───── PROVIDED ENTRIES
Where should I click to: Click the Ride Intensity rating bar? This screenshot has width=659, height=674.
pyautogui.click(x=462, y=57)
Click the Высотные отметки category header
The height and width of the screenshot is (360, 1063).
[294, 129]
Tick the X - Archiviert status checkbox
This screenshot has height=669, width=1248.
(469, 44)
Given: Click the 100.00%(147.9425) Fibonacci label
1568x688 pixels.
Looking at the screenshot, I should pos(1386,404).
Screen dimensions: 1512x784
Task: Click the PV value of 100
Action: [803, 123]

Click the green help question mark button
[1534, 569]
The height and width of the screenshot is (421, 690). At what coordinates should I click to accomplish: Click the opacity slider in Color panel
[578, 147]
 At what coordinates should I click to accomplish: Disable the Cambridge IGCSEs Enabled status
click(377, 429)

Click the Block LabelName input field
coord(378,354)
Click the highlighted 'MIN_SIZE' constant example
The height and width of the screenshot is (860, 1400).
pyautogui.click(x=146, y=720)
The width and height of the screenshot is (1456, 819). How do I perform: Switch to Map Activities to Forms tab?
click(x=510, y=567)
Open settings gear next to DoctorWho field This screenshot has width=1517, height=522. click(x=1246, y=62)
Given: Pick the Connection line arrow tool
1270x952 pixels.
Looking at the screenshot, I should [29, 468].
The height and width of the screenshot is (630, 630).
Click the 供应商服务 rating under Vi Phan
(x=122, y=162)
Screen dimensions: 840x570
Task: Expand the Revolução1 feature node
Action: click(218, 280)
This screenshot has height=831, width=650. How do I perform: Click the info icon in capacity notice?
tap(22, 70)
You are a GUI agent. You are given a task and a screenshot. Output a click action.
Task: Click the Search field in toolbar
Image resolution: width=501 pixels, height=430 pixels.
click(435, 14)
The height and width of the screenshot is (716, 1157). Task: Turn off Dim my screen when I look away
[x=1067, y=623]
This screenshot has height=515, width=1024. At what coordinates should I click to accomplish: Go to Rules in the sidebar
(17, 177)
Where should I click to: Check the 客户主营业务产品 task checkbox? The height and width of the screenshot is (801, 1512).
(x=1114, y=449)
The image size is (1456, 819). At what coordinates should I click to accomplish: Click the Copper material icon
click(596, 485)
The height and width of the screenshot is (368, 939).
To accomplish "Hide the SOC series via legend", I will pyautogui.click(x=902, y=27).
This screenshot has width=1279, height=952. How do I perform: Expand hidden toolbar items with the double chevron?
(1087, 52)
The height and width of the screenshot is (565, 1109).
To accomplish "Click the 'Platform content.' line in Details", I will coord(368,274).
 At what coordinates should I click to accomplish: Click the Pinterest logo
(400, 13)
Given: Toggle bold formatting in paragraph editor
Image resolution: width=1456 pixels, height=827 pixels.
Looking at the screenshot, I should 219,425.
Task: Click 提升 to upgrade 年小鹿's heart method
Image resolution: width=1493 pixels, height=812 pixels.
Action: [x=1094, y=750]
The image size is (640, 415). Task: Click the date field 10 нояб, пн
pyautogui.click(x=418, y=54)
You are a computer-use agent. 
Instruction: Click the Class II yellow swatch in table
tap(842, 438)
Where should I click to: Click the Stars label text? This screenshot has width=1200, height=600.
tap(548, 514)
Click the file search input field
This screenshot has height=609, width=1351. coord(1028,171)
──────────
List each line of the material above that contains the word "resolution". Case counts.

▶ _SOLUTION BELOW_:
Image resolution: width=501 pixels, height=430 pixels.
Image resolution: width=1456 pixels, height=827 pixels.
Image resolution: width=1493 pixels, height=812 pixels.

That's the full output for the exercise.